Dennoch liegt vor den Unternehmen noch ein weiter Weg: „Ein Drittel besitzt eine Nachhaltigkeitsstrategie, ein Drittel plant und ein Drittel besitzt noch keine Strategie“, berichtet Aleksa Möntmann von Forsa. Und lediglich 15 Prozent der Mittelständler geben an, dass sie bereits neue Geschäftsfelder erschlossen und aufgebaut haben – oft gemeinsam mit ihren Kunden. „Unternehmen sehen die Chancen, nutzen sie aber nicht umfassend“, ergänzt Kotzbauer. Dabei ist nachhaltiges Engagement für die meisten Unternehmen ein Image- und Reputationsthema.

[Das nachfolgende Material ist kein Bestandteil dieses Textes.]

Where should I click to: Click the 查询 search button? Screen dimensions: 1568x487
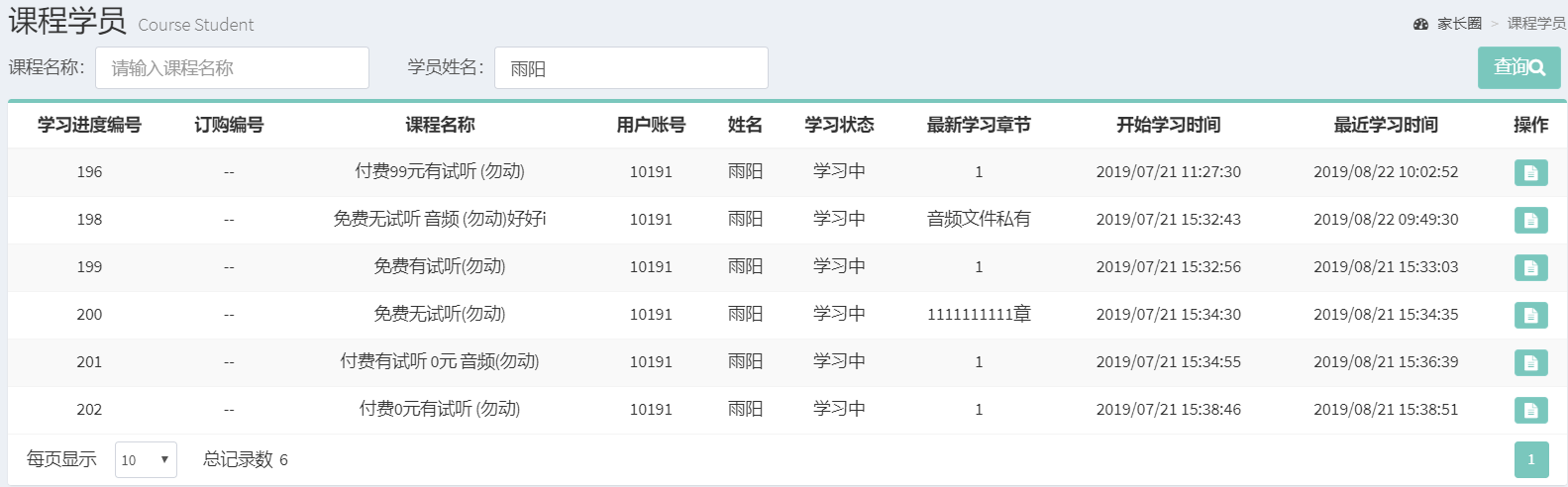[1518, 67]
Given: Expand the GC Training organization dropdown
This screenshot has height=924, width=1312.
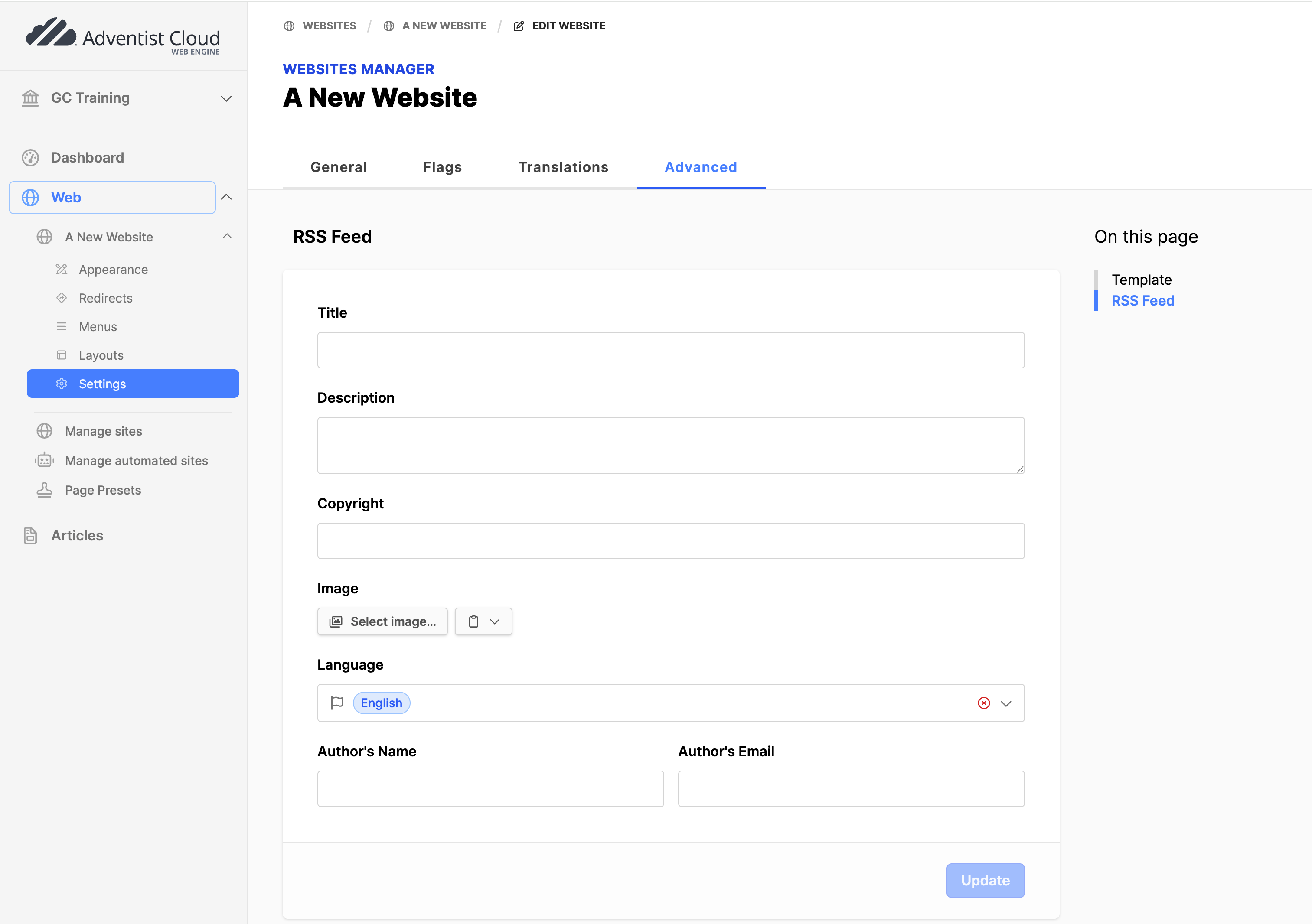Looking at the screenshot, I should [226, 98].
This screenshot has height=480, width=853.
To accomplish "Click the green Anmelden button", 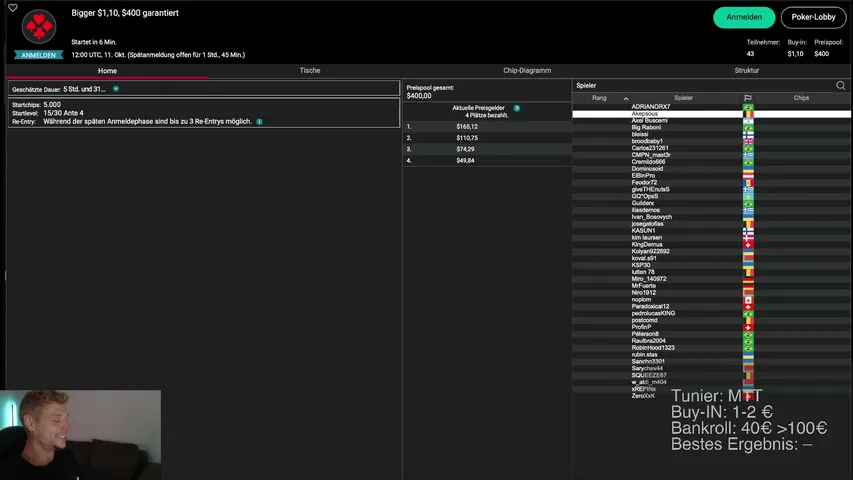I will pos(744,17).
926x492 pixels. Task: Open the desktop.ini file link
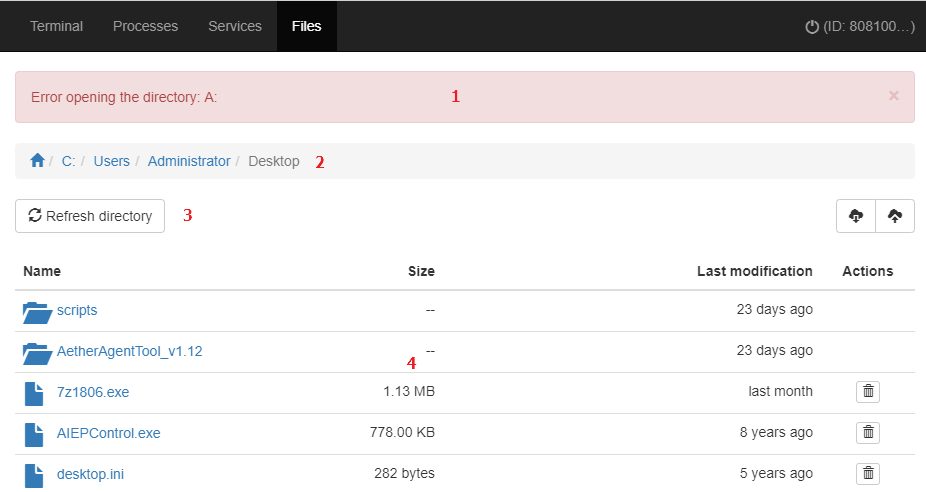[90, 474]
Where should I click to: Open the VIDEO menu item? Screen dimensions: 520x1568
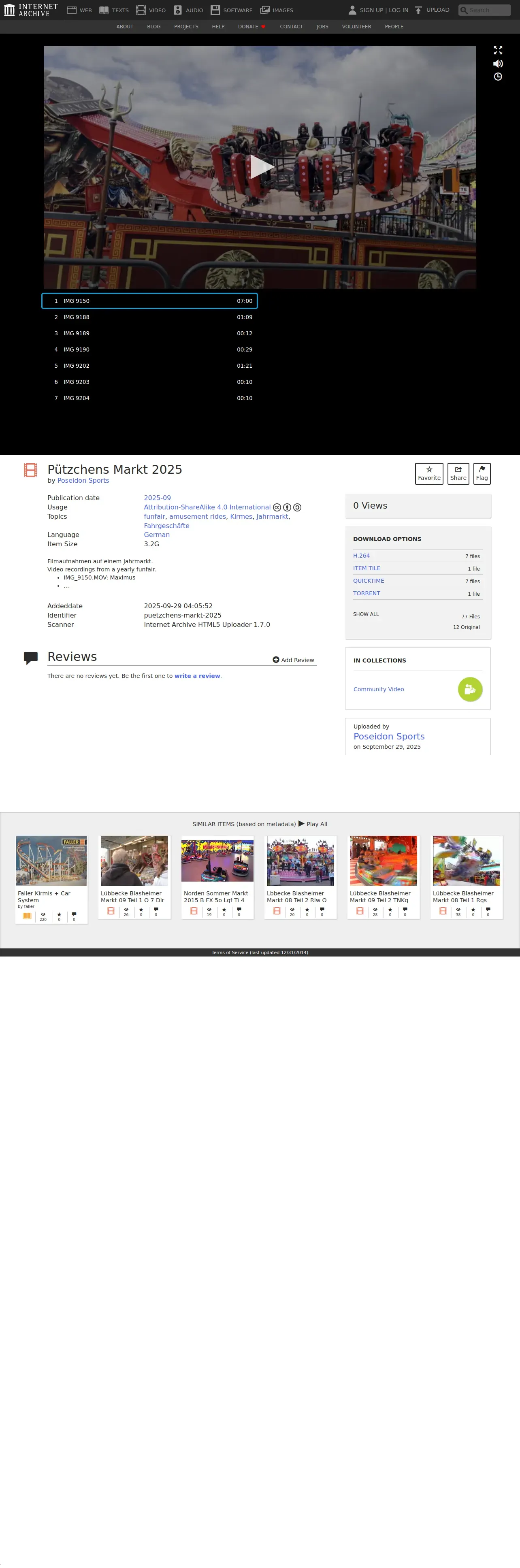[151, 11]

Als Chance sehen sie die Stärkung der sozialen Verantwortung, Imagepflege bzw. Verbesserung der Reputation sowie Stärkung der Kundenbindung. Als größte Hindernisse bei der Umsetzung von Nachhaltigkeitsmaßnahmen nennen die Unternehmen eine schwer einschätzbare Aufwand-Ertrag-Relation, unübersichtliche Förderprogramme und unsichere gesetzliche Rahmenbedingungen.

Neben der Gesamtstudie existieren auch Einzelauswertungen je nach Unternehmensgröße. Für die Sonderauswertung für Unternehmen mit 15 bis 100 Millionen Euro Jahresumsatz, die dem „WirtschaftsKurier“ exklusiv vorliegt, hat Forsa bei der Erst- und Zweitbefragung 293 und 103 Unternehmen interviewt. Auffallend: „Je größer ein Unternehmen ist, umso eher besitzt es eine Nachhaltigkeitsstrategie“, fasst Kotzbauer zusammen. Dies trifft vor allem auf die Firmen ab 50 Millionen Euro Jahresumsatz zu. 41 Prozent in dieser Gruppe besitzen eine Nachhaltigkeitsstrategie, gegenüber rund einem Drittel bei der Gesamtstudie. Und 25 Prozent der Unternehmen in dieser Größenordnung gründen neue Geschäftsfelder zusammen mit ihren Kunden gegenüber 15 Prozent bei allen Unternehmen.

Gut die Hälfte der insgesamt in der Studie befragten Unternehmen hat in den vergangenen zwei Jahren verstärkt in Nachhaltigkeitsmaßnahmen investiert, Firmen zwischen 50 und 100 Millionen Euro Jahresumsatz sowie Unternehmen mit Nachhaltigkeitsstrategie jedoch 62 Prozent. Denn gerade bei größeren Mittelständlern entwickelt sich Nachhaltigkeit zunehmend zum Wettbewerbsfaktor, zum Beispiel bei Ausschreibungen.